INFORMASI: Anambaspos.com kini menjadi Anambaspos.co.id

Herman, SH. MH. Kecam Aksi ‘Koboi’ Satpol PP Tanjungpinang: Bongkar Fasilitas Privat Tanpa Surat Perintah di Jalan Provinsi!

Konferensi Pers Bersama Djodi Wirahadikusuma yang didampingi oleh kuasa hukumnya Herman. SH. MH, Selasa ( 10/03/2026 ), sumberfoto ( Anambaspos.co.id )

TANJUNGPINANG, Anambaspos.co.id Suasana hukum di Kota Tanjungpinang memanas setelah Herman, SH. MH., kuasa hukum dari pengusaha Djodi Wirahadikusuma, melontarkan kritik tajam terhadap prosedur kerja Satpol PP Kota Tanjungpinang. Hal ini menyusul rentetan pembongkaran pagar dan fasilitas taman di lahan pribadi milik kliennya yang terletak di Jalan D.I. Panjaitan KM 8.

Herman menilai, tindakan instansi penegak Perda tersebut bukan lagi sekadar penertiban, melainkan sudah mengarah pada tindakan sewenang-wenang yang menabrak aturan hukum dan etika.

Empat Kali Pembongkaran yang Dinilai Ilegal
Dalam keterangannya, Herman merinci bahwa kliennya telah mengalami kerugian besar akibat pembongkaran yang dilakukan secara bertubi-tubi sejak Februari hingga Maret 2026. Yang paling disesalkan adalah ketiadaan dasar administrasi yang sah dalam setiap aksi lapangan tersebut.

“Negara ini adalah negara hukum. Namun, dalam empat kali aksi pembongkaran yang dilakukan Satpol PP, tidak ada satu pun Surat Perintah resmi dari Walikota yang diperlihatkan kepada kami. Ini sangat fatal secara administrasi,” tegas Herman, SH. MH.

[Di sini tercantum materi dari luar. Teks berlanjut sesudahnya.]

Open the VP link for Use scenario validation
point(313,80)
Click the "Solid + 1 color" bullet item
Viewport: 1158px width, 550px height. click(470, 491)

Ia juga menyoroti aksi pembongkaran kedua yang dilakukan tepat pada suasana Hari Raya Imlek tanpa pemberitahuan sama sekali. Bahkan, pagar kayu dan taman yang dibangun kliennya sebagai upaya menata lahan turut rata dengan tanah.

Salah Alamat Kewenangan: Satpol PP Kota vs Provinsi
Satu poin krusial yang diangkat Herman adalah status lokasi lahan yang berada di Jalan D.I. Panjaitan, yang notabene merupakan Jalan Provinsi Kepulauan Riau. Secara yuridis, penegakan aturan di ruas jalan tersebut seharusnya menjadi ranah Pemerintah Provinsi, bukan Pemerintah Kota.

“Satpol PP Provinsi hanya turun sekali untuk memantau. Anehnya, justru Satpol PP Kota yang bertindak sebagai eksekutor. Ini jelas salah alamat kewenangan. Apakah Satpol PP Kota punya hak melakukan penindakan di wilayah yang menjadi otoritas Provinsi? Kami akan uji ini secara hukum,” tambahnya.

BACA JUGA  Corona Virus, Puisi Oleh : Jusuf Kalla

Mempertanyakan Relevansi IMB/PBG
Herman juga mempertanyakan logika hukum di balik tudingan ketiadaan IMB (Izin Mendirikan Bangunan) atau PBG yang dijadikan dasar pembongkaran. Menurutnya, objek yang dibongkar seperti pagar kayu sementara dan kanstin beton taman bukanlah objek bangunan permanen yang wajib memiliki izin mendalam.

“Apakah pagar kayu darurat dan kanstin taman harus memiliki IMB? Jangan sampai aturan dipakai hanya untuk menekan masyarakat. Kami sudah kooperatif hadir dalam tiga kali undangan klarifikasi, namun hak-hak klien kami tetap tidak diindahkan,” ujar Herman.

Seret ke Jalur Pidana dan Ombudsman
Atas tindakan tersebut, Herman, SH. MH. tidak tinggal diam. Ia memastikan telah mengambil langkah hukum yang serius untuk memberikan efek jera bagi oknum yang terlibat.

* Polda Kepri: Laporan dugaan tindak pidana perusakan barang secara bersama-sama yang mengakibatkan kerugian hingga ratusan juta rupiah.
* Ombudsman Kepri: Laporan dugaan Maladministrasi dan penyalahgunaan wewenang (abuse of power).

“Tujuan kami melakukan konferensi pers ini adalah untuk meluruskan fakta. Kami tidak berniat melawan, tapi kami menuntut keadilan. Jangan sampai ada pejabat yang merasa bisa menindas masyarakat dengan mengatasnamakan peraturan yang sebenarnya mereka langgar sendiri prosedur eksekusinya,” pungkas Herman.